Pixel coordinate grounding data:
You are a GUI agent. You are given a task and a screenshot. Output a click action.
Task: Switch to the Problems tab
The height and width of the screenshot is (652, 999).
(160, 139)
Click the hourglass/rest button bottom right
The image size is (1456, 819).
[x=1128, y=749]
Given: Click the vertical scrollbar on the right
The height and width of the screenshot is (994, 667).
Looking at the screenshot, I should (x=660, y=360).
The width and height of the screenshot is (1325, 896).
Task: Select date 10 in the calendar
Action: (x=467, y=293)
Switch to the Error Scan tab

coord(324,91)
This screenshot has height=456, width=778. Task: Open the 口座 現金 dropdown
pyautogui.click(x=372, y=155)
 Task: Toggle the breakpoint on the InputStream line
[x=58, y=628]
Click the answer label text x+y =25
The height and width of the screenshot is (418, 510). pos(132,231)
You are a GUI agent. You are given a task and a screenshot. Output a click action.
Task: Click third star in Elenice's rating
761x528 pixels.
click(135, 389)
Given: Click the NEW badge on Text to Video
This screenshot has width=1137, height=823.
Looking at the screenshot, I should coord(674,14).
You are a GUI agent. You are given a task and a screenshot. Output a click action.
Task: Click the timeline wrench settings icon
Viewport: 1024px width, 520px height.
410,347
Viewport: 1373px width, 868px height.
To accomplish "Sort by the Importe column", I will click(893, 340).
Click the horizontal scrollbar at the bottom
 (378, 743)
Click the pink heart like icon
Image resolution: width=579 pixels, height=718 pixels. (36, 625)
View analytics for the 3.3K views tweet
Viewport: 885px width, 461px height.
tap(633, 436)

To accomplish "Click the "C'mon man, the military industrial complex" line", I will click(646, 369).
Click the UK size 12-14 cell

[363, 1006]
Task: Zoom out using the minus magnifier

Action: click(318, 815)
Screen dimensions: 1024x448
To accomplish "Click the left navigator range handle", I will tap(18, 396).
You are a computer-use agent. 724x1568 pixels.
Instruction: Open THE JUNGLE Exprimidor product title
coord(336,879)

## What to do
Return every line above exactly as it stands.

## Result of the exercise
You are a GUI agent. You are given a task and a screenshot. Output a click action.
Task: Switch to the Problems tab
The height and width of the screenshot is (652, 999).
(160, 139)
Click the hourglass/rest button bottom right
The image size is (1456, 819).
[x=1128, y=749]
Given: Click the vertical scrollbar on the right
The height and width of the screenshot is (994, 667).
Looking at the screenshot, I should (x=660, y=360).
The width and height of the screenshot is (1325, 896).
Task: Select date 10 in the calendar
Action: (x=467, y=293)
Switch to the Error Scan tab

coord(324,91)
This screenshot has height=456, width=778. Task: Open the 口座 現金 dropdown
pyautogui.click(x=372, y=155)
 Task: Toggle the breakpoint on the InputStream line
[x=58, y=628]
Click the answer label text x+y =25
The height and width of the screenshot is (418, 510). pos(132,231)
You are a GUI agent. You are given a task and a screenshot. Output a click action.
Task: Click third star in Elenice's rating
761x528 pixels.
click(135, 389)
Given: Click the NEW badge on Text to Video
This screenshot has width=1137, height=823.
Looking at the screenshot, I should coord(674,14).
You are a GUI agent. You are given a task and a screenshot. Output a click action.
Task: Click the timeline wrench settings icon
Viewport: 1024px width, 520px height.
410,347
Viewport: 1373px width, 868px height.
To accomplish "Sort by the Importe column", I will click(893, 340).
Click the horizontal scrollbar at the bottom
 (378, 743)
Click the pink heart like icon
Image resolution: width=579 pixels, height=718 pixels. (36, 625)
View analytics for the 3.3K views tweet
Viewport: 885px width, 461px height.
tap(633, 436)

To accomplish "Click the "C'mon man, the military industrial complex" line", I will click(646, 369).
Click the UK size 12-14 cell

[363, 1006]
Task: Zoom out using the minus magnifier

Action: click(318, 815)
Screen dimensions: 1024x448
To accomplish "Click the left navigator range handle", I will tap(18, 396).
You are a computer-use agent. 724x1568 pixels.
Instruction: Open THE JUNGLE Exprimidor product title
coord(336,879)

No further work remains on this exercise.